毛の処理まではまだいいとして、私が今「美容」と思っている事柄が、「マナー」の領域にこれ以上侵食してきたら、耐えられそうにない。

◎          ◎

私のルーティーンでは、すね毛を剃るのはお風呂の一番最後。洗髪、身体を洗って洗顔、その泡で顎ひげを剃り、湯船に浸かって、出てからすね毛に取り掛かる。

 …そう、顎ひげ。私の身体で毛が生える場所は脚だけではない。顎にも立派な毛が生える。最長どこまで伸びるのか、これは測ったことがない。なぜならすね毛と違い、伸びた状態に耐えられなくて、だいたい24時間で剃ってしまうから。毛生えはさすがに男性よりは遅いにしろ、24時間もあればマイルドな紙やすりくらいの触り心地にはなる。

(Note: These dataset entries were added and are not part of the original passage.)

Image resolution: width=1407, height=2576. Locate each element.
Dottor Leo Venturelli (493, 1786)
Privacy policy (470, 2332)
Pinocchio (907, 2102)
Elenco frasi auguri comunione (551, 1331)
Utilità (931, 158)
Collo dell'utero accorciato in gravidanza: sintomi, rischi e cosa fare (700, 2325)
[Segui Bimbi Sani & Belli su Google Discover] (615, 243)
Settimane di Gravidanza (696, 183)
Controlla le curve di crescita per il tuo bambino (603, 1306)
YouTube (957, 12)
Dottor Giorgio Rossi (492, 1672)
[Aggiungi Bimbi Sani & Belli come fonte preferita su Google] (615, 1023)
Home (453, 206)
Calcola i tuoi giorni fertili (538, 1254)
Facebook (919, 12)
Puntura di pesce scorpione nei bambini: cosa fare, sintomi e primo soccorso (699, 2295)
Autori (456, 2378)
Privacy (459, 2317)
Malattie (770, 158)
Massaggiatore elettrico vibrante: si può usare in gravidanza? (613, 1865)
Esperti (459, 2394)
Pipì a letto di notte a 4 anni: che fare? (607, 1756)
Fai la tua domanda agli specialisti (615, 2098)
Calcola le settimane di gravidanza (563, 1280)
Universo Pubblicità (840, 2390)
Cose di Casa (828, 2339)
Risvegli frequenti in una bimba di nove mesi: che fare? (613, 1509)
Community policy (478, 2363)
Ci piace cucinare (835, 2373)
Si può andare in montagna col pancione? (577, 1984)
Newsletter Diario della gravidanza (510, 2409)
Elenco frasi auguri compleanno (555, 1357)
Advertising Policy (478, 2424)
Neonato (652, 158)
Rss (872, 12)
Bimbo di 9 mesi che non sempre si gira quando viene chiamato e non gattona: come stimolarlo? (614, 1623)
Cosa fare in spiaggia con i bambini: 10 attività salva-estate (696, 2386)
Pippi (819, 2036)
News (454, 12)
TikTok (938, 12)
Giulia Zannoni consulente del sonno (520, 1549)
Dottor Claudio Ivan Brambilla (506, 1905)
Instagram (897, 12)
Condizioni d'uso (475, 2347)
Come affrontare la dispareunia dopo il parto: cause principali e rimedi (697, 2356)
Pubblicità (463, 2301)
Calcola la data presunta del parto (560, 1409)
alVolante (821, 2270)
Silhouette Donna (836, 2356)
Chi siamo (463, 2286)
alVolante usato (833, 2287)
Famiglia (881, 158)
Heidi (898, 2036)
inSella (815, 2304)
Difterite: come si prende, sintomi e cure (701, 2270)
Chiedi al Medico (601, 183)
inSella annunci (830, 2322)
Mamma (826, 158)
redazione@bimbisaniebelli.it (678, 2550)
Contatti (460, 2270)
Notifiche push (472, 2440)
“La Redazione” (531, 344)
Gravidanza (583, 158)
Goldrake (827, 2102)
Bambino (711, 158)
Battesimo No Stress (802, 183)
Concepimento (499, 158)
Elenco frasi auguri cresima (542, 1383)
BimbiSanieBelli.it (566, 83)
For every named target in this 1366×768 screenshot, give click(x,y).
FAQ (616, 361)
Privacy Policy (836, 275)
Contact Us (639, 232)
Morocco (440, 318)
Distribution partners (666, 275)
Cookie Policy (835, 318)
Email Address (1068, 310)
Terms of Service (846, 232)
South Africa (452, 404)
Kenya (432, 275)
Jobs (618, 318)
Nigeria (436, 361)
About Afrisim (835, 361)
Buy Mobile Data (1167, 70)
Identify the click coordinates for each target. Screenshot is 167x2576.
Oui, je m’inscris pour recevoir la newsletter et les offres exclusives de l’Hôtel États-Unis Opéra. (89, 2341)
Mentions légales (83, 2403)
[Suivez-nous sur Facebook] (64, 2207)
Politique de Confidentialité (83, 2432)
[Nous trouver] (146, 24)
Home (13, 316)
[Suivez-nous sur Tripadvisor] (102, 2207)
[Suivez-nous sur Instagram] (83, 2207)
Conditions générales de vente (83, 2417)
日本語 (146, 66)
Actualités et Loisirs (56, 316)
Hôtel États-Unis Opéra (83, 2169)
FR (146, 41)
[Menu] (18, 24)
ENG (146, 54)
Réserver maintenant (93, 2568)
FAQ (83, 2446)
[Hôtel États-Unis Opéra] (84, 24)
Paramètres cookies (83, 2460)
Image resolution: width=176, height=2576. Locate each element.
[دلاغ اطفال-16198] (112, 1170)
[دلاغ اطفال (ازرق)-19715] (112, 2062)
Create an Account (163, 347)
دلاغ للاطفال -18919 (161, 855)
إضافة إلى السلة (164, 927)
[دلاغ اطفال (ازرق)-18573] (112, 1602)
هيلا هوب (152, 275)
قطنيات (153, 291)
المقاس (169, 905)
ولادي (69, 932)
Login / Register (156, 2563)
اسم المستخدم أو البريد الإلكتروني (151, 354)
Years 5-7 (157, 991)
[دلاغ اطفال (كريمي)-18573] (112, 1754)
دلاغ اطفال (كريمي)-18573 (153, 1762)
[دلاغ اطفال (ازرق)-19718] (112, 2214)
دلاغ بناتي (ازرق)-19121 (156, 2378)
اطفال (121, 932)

同じ体毛なのに、一体どうしてこんなに抱く感情が違うのか?自分でもわからない。顎ひげが生えているのを見られるのは、決定的に恥ずかしい。誰に言われるでもなく、毎日欠かさず処理している。これを処理するのは紛れもなく自分のためだという実感がある。

私は顎ひげの生えた自分を愛していない。顎ひげの生えた自分の姿を、正しい姿として認めてもいない。

◎          ◎

そう考えると、段々わからなくなってくる。私が「ありのままの自分」と思っている姿は、どうやって決まっているのだろう?顎ひげとすね毛、ナチュラルさにおいて本質的に違いはないはずだ。それなのに、愛着の度合いにはこんなにも差がある。実は私が愛しているのは「ありのままの自分」などではなく、もっと別のものを根拠にしているのではないか。「ありのままの自分」なんて、幻想なんじゃないだろうか。

私が愛する私の姿は、いったい何者なんだろう?

長風呂をすると、こんな風に考えがどんどん膨らんでいく。しかし不思議なもので、湯舟から上がるとき体からお湯が滑り落ちるのと一緒に、アイデアもさっぱり抜け落ちていくようだ。なんだかんだ脚の毛を剃ったら夫には感謝されるし、肌トラブルも減るし、悪いことばかりではない。ただなんとなく、なんだかなー、自由意思じゃないんだよなー、と釈然としない気持ちのまま、自然の毛流れに逆らってシェーバーを動かした。